Le regard du paysage en lui-même est, par lui-même, le début de production des archives. Il en va de même pour l’Observatoire qui ne récrée pas, mais produit, de manière continuelle, son propre enregistrement systématique du ciel. La possibilité de réaliser un projet de longue durée dans un endroit tellement emblématique m’a permis de connaître en profondeur cet espace où l’art et la science ont commencé à cohabiter dès le moment où j’ai décidé qu’il fallait raconter une histoire. Dans L’Observatoire et la Forêt de Meudon, je conduis le regard du spectateur vers ces structures de caractère scientifique qui, en combinaison avec la photographie d’archive, complètent les lectures manquantes du lieu. En fin de compte, le cadrage photographique n’est pas seulement ce qui est inclus, mais aussi ce qui est exclu ; de cette façon, une nouvelle information, située en dessous des « couches officielles » de l’image première, est déterrée.

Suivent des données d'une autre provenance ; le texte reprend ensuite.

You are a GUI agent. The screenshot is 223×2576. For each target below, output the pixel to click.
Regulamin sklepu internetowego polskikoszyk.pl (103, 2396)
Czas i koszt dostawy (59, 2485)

Dans cette série photographique, deux perspectives photographiques cohabitent : la première, presque complètement horizontale, est donnée à travers la caméra et produit de nouvelles images ; la deuxième, verticale, provient des télescopes et génère des images d’une volonté intentionnellement scientifique à l’origine, mais également susceptibles d’entraîner un inconscient esthétique.
Quelle place ce projet occupe-t-il dans l’ensemble de votre œuvre artistique ? De quelle manière il le modifie, le renouvelle ou le perpétue ?
Ce projet est devenu le point de départ dont j’avais besoin pour découvrir ce qui m’intéresse vraiment et quels sont les sujets autour desquels je voudrais, dès lors, travailler. Je me suis toujours intéressée à l’idée d’ « archives » comme élément stimulant du récit, c’est pourquoi, je repense maintenant la manière de finir avec ce qui limite l’image et la réduit à sa condition de témoignage.
Ce projet a été le déclencheur de tout ce qui constitue mon travail actuel, comme c’est le cas de mon Travail de Fin de Master ou de la bourse FormArte. De nos jours, j’étudie la manière dont une fiction peut devenir une mémoire à long terme au moyen d’archives qui, au lieu de faire partie du passé, devraient s’intégrer dans le présent.